- **Exercise details**
From the first line to the last, please write out the data exactly.
(The data Opens)
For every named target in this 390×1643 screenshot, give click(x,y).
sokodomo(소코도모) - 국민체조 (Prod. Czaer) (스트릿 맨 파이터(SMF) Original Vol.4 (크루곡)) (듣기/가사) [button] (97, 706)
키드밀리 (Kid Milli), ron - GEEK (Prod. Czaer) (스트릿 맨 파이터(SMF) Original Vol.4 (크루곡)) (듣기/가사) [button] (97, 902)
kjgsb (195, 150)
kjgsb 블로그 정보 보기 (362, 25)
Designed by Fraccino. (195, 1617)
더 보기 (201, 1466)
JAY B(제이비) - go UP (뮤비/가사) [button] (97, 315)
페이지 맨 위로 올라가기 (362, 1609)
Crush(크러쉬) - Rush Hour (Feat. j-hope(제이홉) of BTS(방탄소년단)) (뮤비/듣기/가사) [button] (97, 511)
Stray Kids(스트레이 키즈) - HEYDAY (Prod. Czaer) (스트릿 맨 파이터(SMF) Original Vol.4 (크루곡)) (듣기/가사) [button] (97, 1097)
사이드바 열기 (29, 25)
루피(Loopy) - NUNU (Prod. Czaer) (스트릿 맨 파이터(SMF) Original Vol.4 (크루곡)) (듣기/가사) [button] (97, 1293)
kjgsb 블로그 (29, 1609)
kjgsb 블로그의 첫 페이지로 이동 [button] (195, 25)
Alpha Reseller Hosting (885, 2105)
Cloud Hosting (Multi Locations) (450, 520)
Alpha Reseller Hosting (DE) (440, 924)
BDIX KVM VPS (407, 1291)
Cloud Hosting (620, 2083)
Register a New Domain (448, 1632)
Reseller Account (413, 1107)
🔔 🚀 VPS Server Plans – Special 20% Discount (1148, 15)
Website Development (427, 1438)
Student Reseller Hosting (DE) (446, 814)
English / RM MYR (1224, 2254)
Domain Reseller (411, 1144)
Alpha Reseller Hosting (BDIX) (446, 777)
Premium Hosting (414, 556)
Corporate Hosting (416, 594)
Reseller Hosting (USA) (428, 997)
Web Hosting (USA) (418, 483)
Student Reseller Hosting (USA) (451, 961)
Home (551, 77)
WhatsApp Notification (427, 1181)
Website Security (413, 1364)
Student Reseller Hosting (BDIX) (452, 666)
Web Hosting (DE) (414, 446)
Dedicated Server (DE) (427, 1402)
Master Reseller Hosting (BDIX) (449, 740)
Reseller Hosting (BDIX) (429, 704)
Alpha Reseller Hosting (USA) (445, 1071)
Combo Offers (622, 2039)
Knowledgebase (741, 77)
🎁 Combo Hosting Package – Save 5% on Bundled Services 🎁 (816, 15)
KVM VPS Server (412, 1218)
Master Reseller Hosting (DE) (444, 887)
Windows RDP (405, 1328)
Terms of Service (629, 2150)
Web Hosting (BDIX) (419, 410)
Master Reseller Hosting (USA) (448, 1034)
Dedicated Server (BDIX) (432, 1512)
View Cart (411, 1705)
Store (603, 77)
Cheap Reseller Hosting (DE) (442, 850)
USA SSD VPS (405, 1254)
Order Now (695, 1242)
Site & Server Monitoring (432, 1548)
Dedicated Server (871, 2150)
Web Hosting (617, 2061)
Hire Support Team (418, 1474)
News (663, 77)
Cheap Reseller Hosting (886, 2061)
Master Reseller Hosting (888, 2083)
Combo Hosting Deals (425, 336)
(The data Closes)
- **Answer box**
For every named target in this 390×1643 screenshot, give click(x,y).
sokodomo(소코도모) - 국민체조 (Prod. Czaer) (스트릿 맨 파이터(SMF) Original Vol.4 (크루곡)) (듣기/가사) [button] (97, 706)
키드밀리 (Kid Milli), ron - GEEK (Prod. Czaer) (스트릿 맨 파이터(SMF) Original Vol.4 (크루곡)) (듣기/가사) [button] (97, 902)
kjgsb (195, 150)
kjgsb 블로그 정보 보기 (362, 25)
Designed by Fraccino. (195, 1617)
더 보기 (201, 1466)
JAY B(제이비) - go UP (뮤비/가사) [button] (97, 315)
페이지 맨 위로 올라가기 (362, 1609)
Crush(크러쉬) - Rush Hour (Feat. j-hope(제이홉) of BTS(방탄소년단)) (뮤비/듣기/가사) [button] (97, 511)
Stray Kids(스트레이 키즈) - HEYDAY (Prod. Czaer) (스트릿 맨 파이터(SMF) Original Vol.4 (크루곡)) (듣기/가사) [button] (97, 1097)
사이드바 열기 (29, 25)
루피(Loopy) - NUNU (Prod. Czaer) (스트릿 맨 파이터(SMF) Original Vol.4 (크루곡)) (듣기/가사) [button] (97, 1293)
kjgsb 블로그 (29, 1609)
kjgsb 블로그의 첫 페이지로 이동 [button] (195, 25)
Alpha Reseller Hosting (885, 2105)
Cloud Hosting (Multi Locations) (450, 520)
Alpha Reseller Hosting (DE) (440, 924)
BDIX KVM VPS (407, 1291)
Cloud Hosting (620, 2083)
Register a New Domain (448, 1632)
Reseller Account (413, 1107)
🔔 🚀 VPS Server Plans – Special 20% Discount (1148, 15)
Website Development (427, 1438)
Student Reseller Hosting (DE) (446, 814)
English / RM MYR (1224, 2254)
Domain Reseller (411, 1144)
Alpha Reseller Hosting (BDIX) (446, 777)
Premium Hosting (414, 556)
Corporate Hosting (416, 594)
Reseller Hosting (USA) (428, 997)
Web Hosting (USA) (418, 483)
Student Reseller Hosting (USA) (451, 961)
Home (551, 77)
WhatsApp Notification (427, 1181)
Website Security (413, 1364)
Student Reseller Hosting (BDIX) (452, 666)
Web Hosting (DE) (414, 446)
Dedicated Server (DE) (427, 1402)
Master Reseller Hosting (BDIX) (449, 740)
Reseller Hosting (BDIX) (429, 704)
Alpha Reseller Hosting (USA) (445, 1071)
Combo Offers (622, 2039)
Knowledgebase (741, 77)
🎁 Combo Hosting Package – Save 5% on Bundled Services 🎁 (816, 15)
KVM VPS Server (412, 1218)
Master Reseller Hosting (DE) (444, 887)
Windows RDP (405, 1328)
Terms of Service (629, 2150)
Web Hosting (BDIX) (419, 410)
Master Reseller Hosting (USA) (448, 1034)
Dedicated Server (BDIX) (432, 1512)
View Cart (411, 1705)
Store (603, 77)
Cheap Reseller Hosting (DE) (442, 850)
USA SSD VPS (405, 1254)
Order Now (695, 1242)
Site & Server Monitoring (432, 1548)
Dedicated Server (871, 2150)
Web Hosting (617, 2061)
Hire Support Team (418, 1474)
News (663, 77)
Cheap Reseller Hosting (886, 2061)
Master Reseller Hosting (888, 2083)
Combo Hosting Deals (425, 336)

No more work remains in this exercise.